June | 2007 | adam's Xanga Site

So you have just created a sweet little template function that will save the world from global warming. Quite an amazing feat! You have decided declare the function like so:

template <typename T>
void SaveTheWorld(T moreOzone) { … }

The problem is that the function has to be called many times, with many different template parameter types for it to be effective, so you need to make sure it is as efficient as possible. Since some of the template parameter types might be large objects, passing by value may not be a good idea. You decide to redefine SaveTheWorld like so:

template <typename T>
void SaveTheWorld(const T& moreOzone) { … }

It turns out that this is going to perform a lot better than the previous definition, but for primitive types like ints, and chars, passing by value turns out to be a little quicker, and our secret ozone object needs a lot of those little guys. Wouldn’t it be nice if primitives could use the top one, and class types defined by the program use the bottom one? Well with some creative use of C++ templates, it turns out we can. The following ideas were taken from the book “C++ Templates, The Complete Guide” by David Vandevoorde and Nicolai M. Josuttis. I recommend this read for anyone who wants a serious understanding of C++ Templates.

The first thing we need is a template that takes as template parameters a boolean value and two types. It will contain a typedef called BestType, which will be of type T1 if the boolean is true, and T2 if the boolean is false. To do this we will also need to utilize partial specialization.

    // primary template
    template <bool B, typename T1, typename T2>
    class TypeChooser;

    // partial specialization for true
    template<typename T1, typename T2>
    class TypeChooser<true, T1, T2> {
    public:
       typedef T1 BestType;
    };

    // partial specialization for false
    template<typename T1, typename T2>
    class TypeChooser<false, T1, T2> {
    public:
       typedef T2 BestType;
    };

With these definitions, TypeChooser<true, int, char>::BestType will be type int, and TypeChooser<false, int, char>::BestType will be type char.

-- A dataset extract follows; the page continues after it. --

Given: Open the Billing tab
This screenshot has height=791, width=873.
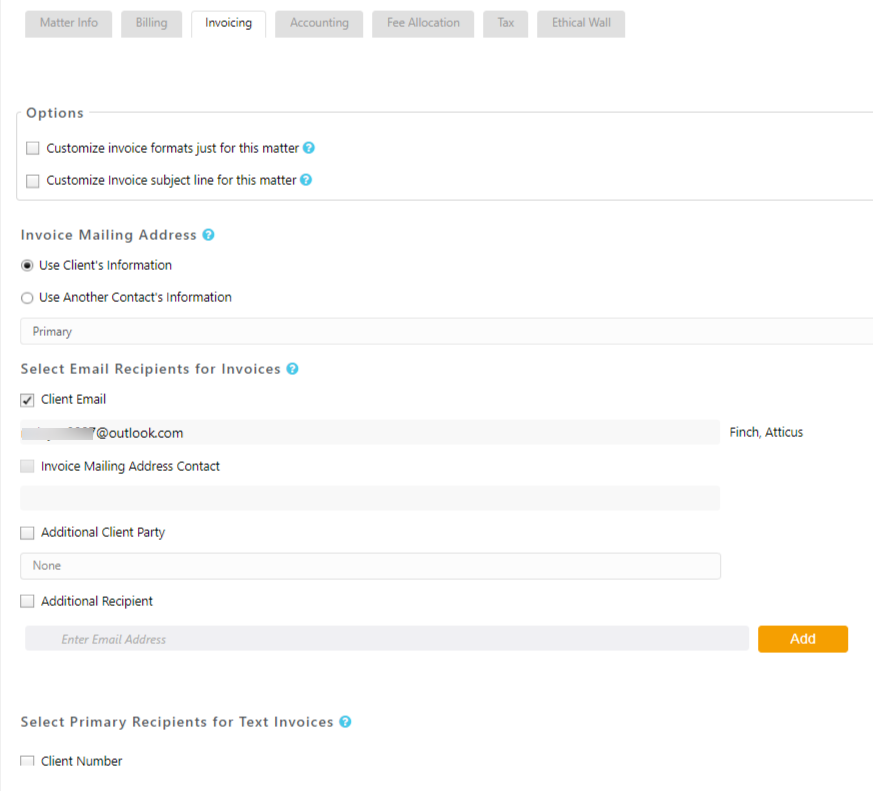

Now we need a class template that will tell us whether a type is a class or not. Here is the code for that:

    template <typename T>
    class IsClass {
    private:
       typedef char One;
       typedef struct { char a[2]; } Two;
       template<typename C> static One test(int (C::*pmt));
       template<typename C> static Two test(…);
    public:
       enum { Yes = sizeof(IsClass<T>::test<T>(0)) == 1 };
       enum { No = !Yes };
    };

This class might be a little confusing, so I’ll explain it here. If you declare IsClass with an integer type like IsClass<int>, then IsClass<int>::Yes is going to be false. The reason is because the declaration test(int (int::*pmt)) would be illegal, so the compiler will choose the test(…) function when it comes across IsClass<int>::test<int>(0), and return Two, whose size is 2. However, test(int (MyClass::*pmt)) would be legal, with int (MyClass::*pmt) being of type pointer to member function of MyClass. The following demonstrates the usage of this class.

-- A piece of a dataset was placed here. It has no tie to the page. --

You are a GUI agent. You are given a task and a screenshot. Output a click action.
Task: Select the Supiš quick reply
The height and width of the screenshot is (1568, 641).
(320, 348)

    if(IsClass<int>::No) {
       cout << “NOT A CLASS!” << endl;
    }
    if(IsClass<MyClass>::Yes) {
       cout << “WE HAVE A CLASS!” << endl;
    }

Finally, we’ll create a template class called ParamTChooser who will choose the correct parameter type for our SaveTheWorld function.

    template <typename T>
    class ParamTChooser {
    public:
       typedef typename
            TypeChooser<IsClass<T>::No, T, const T&>::BestType Type;
    };

So ParamTChooser<T>::Type will be of type T if T is a primitive, and of type const T& if T is not a primitive. Finally, we redeclare SaveTheWorld as follows:

template <typename T>
void SaveTheWorld(typename ParamTChooser<T>::Type moreOzone);

Now when we do SaveTheWorld<int>(myInt), it will pass myInt by value, and when we do SaveTheWorld<SomeClass>(myClass), it will pass myClass by const reference.

The other day I was having a discussion with a fellow co-worker here at xanga (http://www.xanga.com/michael), and our discussion was about the C++ Boost Lambda Library (http://www.boost.org/doc/html/lambda.html). Here is a little background on this library for those of you that aren’t familiar with it.

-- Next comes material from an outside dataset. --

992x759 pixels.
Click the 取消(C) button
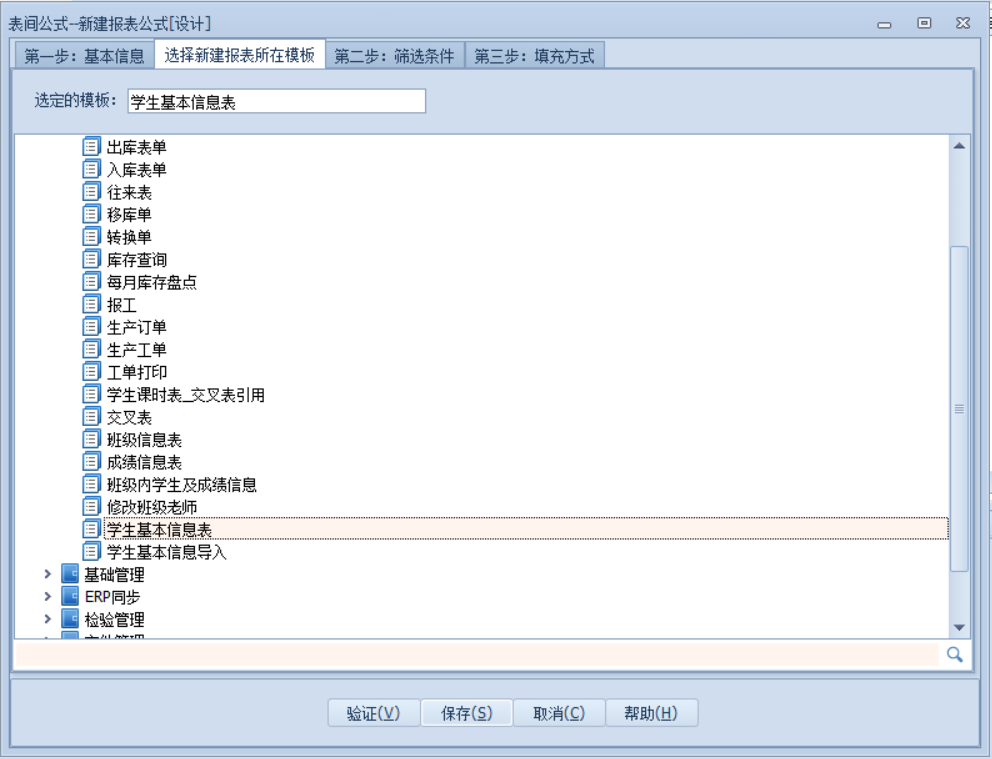(x=558, y=713)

The Lambda library implements lambda abstractions for C++. Basically unnamed or anonymous functions. It’s a sweet little library, because instead of having to write code like:

    template<typename T> struct output {
       void operator() (const T& x) const { std::cout << x << ‘ ‘; }
    };
    …
    for_each(v.begin(), v.end(), output);

to write each element in vector v to standard output, you could use an anonymous function instead of the function object. It would look like so:

for_each(v.begin(), v.end(), std::cout << _1 << ‘ ‘);

This is really quite cool, and you don’t have to pollute your code with all those function objects that the std algorithms need.

So back to my discussion with Mikey. He was confused as to how C++ could allow such coding constructs without generating a compiler error. How, without modifying the compiler, could this be legal. The answer: C++ templates. Most people don’t realize the power of C++ templates. Did any of you know that with the technique of Template metaprogramming, you can write code that actually gets executed by the compiler at compile time? You could have the compiler compute the square root of a number at compile time. Template metaprogramming is generally even Turing-complete!

I’m not going to give Template metapogramming much discussion here, though I’ll be discussing something similar. That is I’ll be discussing Expression Templates, the technique that makes the above code snippet legal. I’ll be using a different code snippet as an example though. Much of the following idea is taken from the book “C++ Templates, the Complete Guide” by David Vandevoorde and Nicolai M. Josuttis. I recommend this read for anyone serious about C++ programming. Say you have the following code:

SArray<double> x(1000), y(1000);
x = x*x + x*y;

So here, SArray is some generic simple array type, and you want to perform calculations on every element in each array. You could override the multiplication operator and addition operators that take 2 of these SArray types, or an SArray type and a scalar, and do the appropriate calculation on them. You could imagine the loops being like so.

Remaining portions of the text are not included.